En 2002, les groupes féministes ont forcé la main du gouvernement pour que des réformes majeures soient instaurées dans le code civil. Rappelons qu’une clause identifiait l’homme comme maître du foyer familial et obligeait la femme à lui demander permission pour quitter la maison.
Les groupes de droits des femmes voient dans la nouvelle constitution un retour à cette mentalité. Le gouvernement veut aussi modifier la constitution afin que les femmes désirant porter le voile puissent le faire lors de leurs études universitaires – ce qui est interdit en ce moment en raison du caractère laïc de ces institutions.

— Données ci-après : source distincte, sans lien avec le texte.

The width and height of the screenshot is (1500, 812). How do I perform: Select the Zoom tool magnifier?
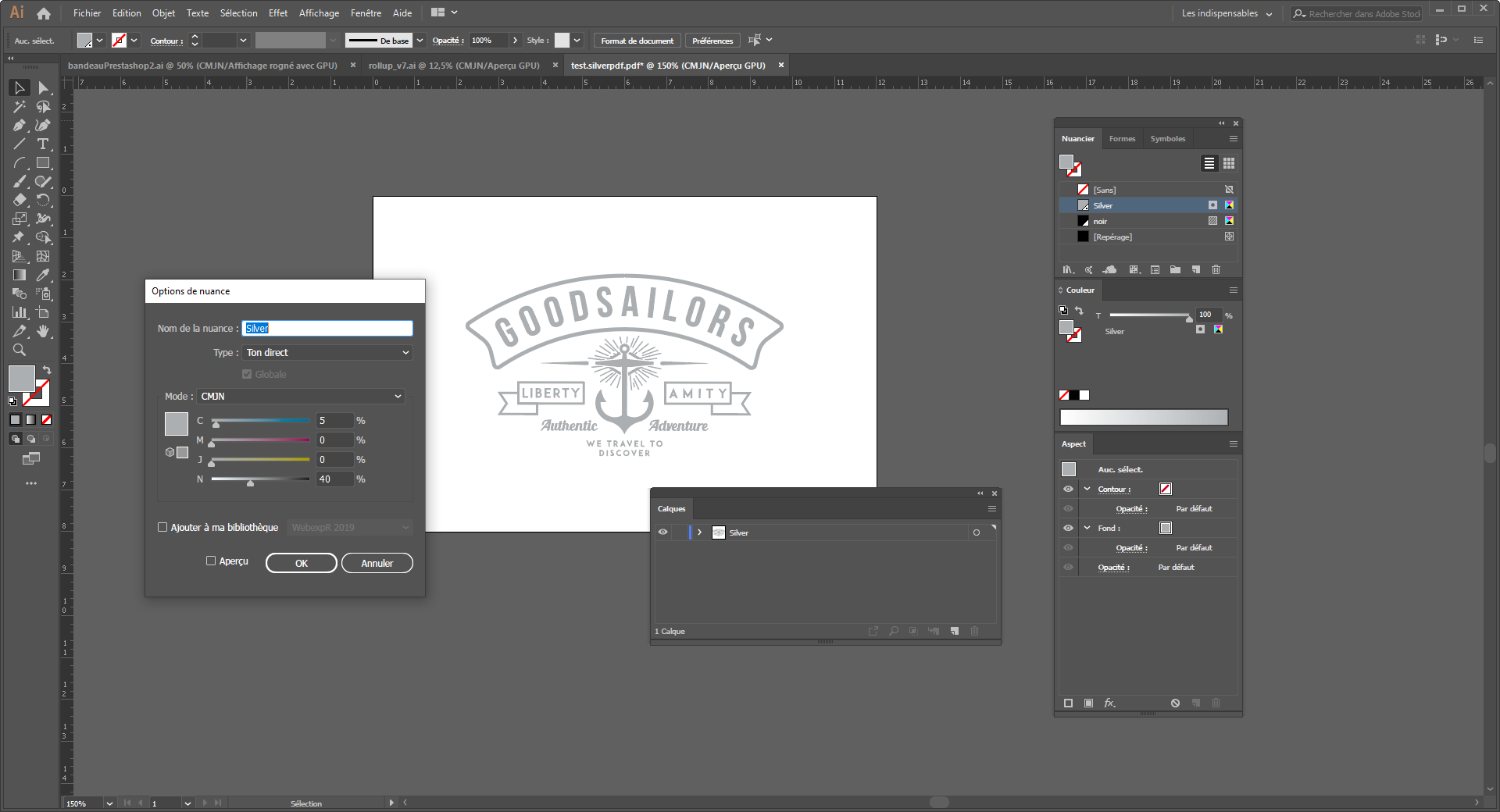click(x=20, y=350)
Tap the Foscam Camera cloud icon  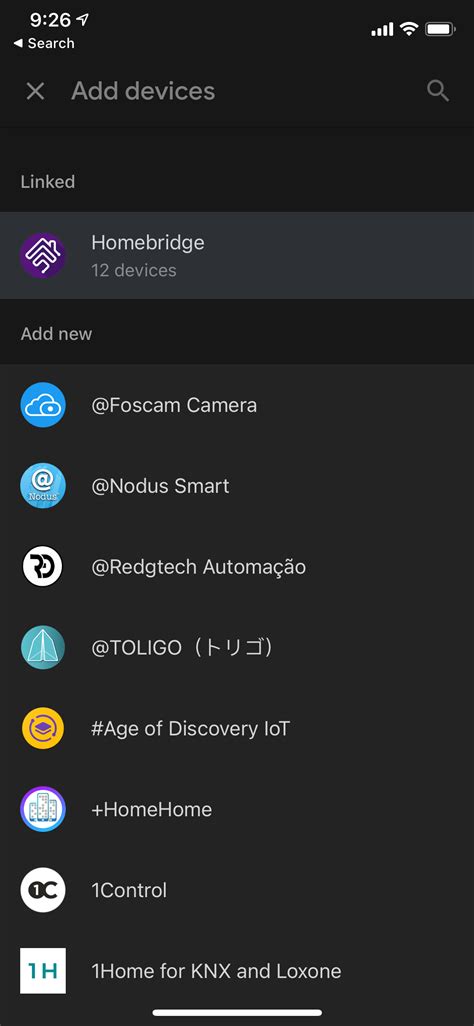coord(43,405)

Les féministes demandent à être consultées. Elles veulent que le processus de révision de la constitution devienne une opportunité pour obtenir plus de droits pour les femmes, pas moins. Elles considèrent que c’est la seule façon de sortir le Turquie du bas de la liste des pays européens en termes d’égalité entre les hommes et les femmes.
La Turquie, comme l’ensemble des pays et des communautés musulmanes dans le monde, vit une montée de l’islamisation. Plus de 60% des femmes Turques portent actuellement le voile.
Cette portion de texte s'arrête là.